PRIME Tutorial

Overview

This clustering tutorial is meant for datasets Molecular Dynamics Trajectory. PRIME assumes a MD trajectory that has a well-sampled ensemble of conformations. The PRIME algorithm predicts the native structure of a protein from simulation or clustering data. These methods perfectly mapped all the structural motifs in the studied systems and required unprecedented linear scaling.

Tutorial

The following tutorial will guide you through the process of determining the native structure of a biomolecule using the PRIME algorithm. If you do not have clustered data. Please refer to other clustering algorithms such as NANI to cluster your data, follow all steps.

1. Clone the MDANCE Repository

First things first, clone the MDANCE repository if you haven’t already.

$ git clone https://github.com/mqcomplab/MDANCE.git
$ cd MDANCE/scripts/prime

2. Cluster Normalization

normalize.py With already clustered data, this script will normalize the trajectory data between \([0,1]\) using the Min-Max Normalization.

# System info - EDIT THESE
input_top = '../../examples/md/aligned_tau.pdb'
unnormed_cluster_dir = '../outputs/labels_*'
output_dir = 'normed_clusters'
output_base_name = 'normed_clusttraj'
atomSelection = 'resid 3 to 12 and name N CA C O H'
n_clusters = 6

Inputs

System info
input_top is the topology file used in the clustering.
unnormed_cluster_dir is the directory where the clustering files are located from step 3.
output_dir is the directory where the normalized clustering files will be saved.
output_base_name is the base name for the output files.
atomSelection is the atom selection used in the clustering.
n_clusters is the number of clusters used in the PRIME. If number less than total number of cluster, it will take top n number of clusters.

Execution

Make sure your pwd is $PATH/MDANCE/scripts/prime.

$ python normalize.py

Outputs

normed_clusttraj.c*.npy files, normalized clustering files.
normed_data.npy, appended all normed files together.

3. Similarity Calculations

prime_sim generates a similarity dictionary from running PRIME.

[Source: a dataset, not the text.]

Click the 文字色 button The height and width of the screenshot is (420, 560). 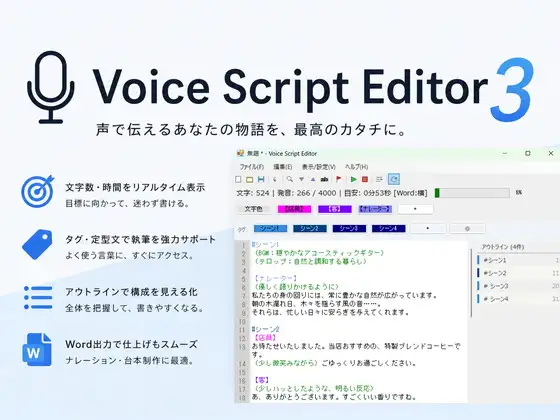[x=254, y=209]
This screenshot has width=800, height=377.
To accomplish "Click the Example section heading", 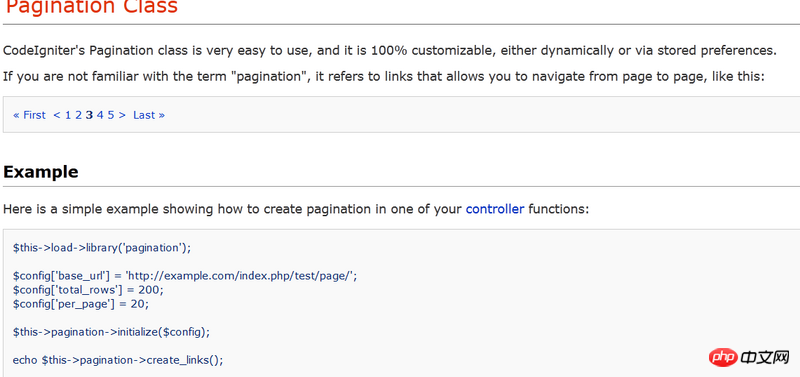I will click(x=41, y=172).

-h Help with the argument options.
-m Methods, {pairwise, union, medoid, outlier} (required).
-n Number of clusters (required).
-i Similarity index, {RR or SM} (required).
-t Fraction of outliers to trim in decimals (default is None).
-w Weighing clusters by frames it contains (default is True).
-d Directory where the normed_clusttraj.c*.npy files are located (required)
-s Location where summary file is located with population of each cluster (required)

Execution

Make sure your pwd is $PATH/MDANCE/scripts/prime.

$ prime_sim -m union -n 6 -i SM -t 0.1  -d normed_clusters -s ../nani/outputs/summary_6.csv

To generate a similarity dictionary using data in normed_clusters (make sure you are in the prime directory) using the union method (2.2 in Fig 2) and Sokal Michener index. In addition, 10% of the outliers were trimmed.

Outputs

w_union_SM_t10.txt file with the similarity dictionary.
The result is a dictionary organized as followes:
{
    "frame_0": [
        0.7,    # cluster 1 similarity.
        0.9,    # cluster 2 similarity.
        ...,
        0.8     # average similarity of all above similarities.
    ]
}

4. Representative Frames

prime_rep will determine the native structure of the protein using the similarity dictionary generated in step 5.

-h for help with the argument options.
-m methods (for one method, None for all methods).
-s folder to access for w_union_SM_t10.txt file.
-i similarity index (required)
-t Fraction of outliers to trim in decimals (default is None).
-d directory where the normed_clusttraj.c* files are located (required if method is None)

Execution

Make sure your pwd is $PATH/MDANCE/scripts/prime.

$ prime_rep -m union -s outputs -d normed_clusters -t 0.1 -i SM

Outputs

w_rep_SM_t10_union.txt file with the representative frames index.

Further Reading

For more information on the PRIME algorithm, please refer to the PRIME paper.

Please Cite

@article{chen_protein_2024,
    title = {Protein Retrieval via Integrative Molecular Ensembles (PRIME) through Extended Similarity Indices},
    issn = {1549-9618},
    url = {https://doi.org/10.1021/acs.jctc.4c00362},
    doi = {10.1021/acs.jctc.4c00362},
    journal = {Journal of Chemical Theory and Computation},
    author = {Chen, Lexin and Mondal, Arup and Perez, Alberto and Miranda-Quintana, Ramón Alain},
    month = jul,
    year = {2024},
    note = {Publisher: American Chemical Society},
}
Alternative text

Fig 2. Six techniques of protein refinement. Blue is top cluster.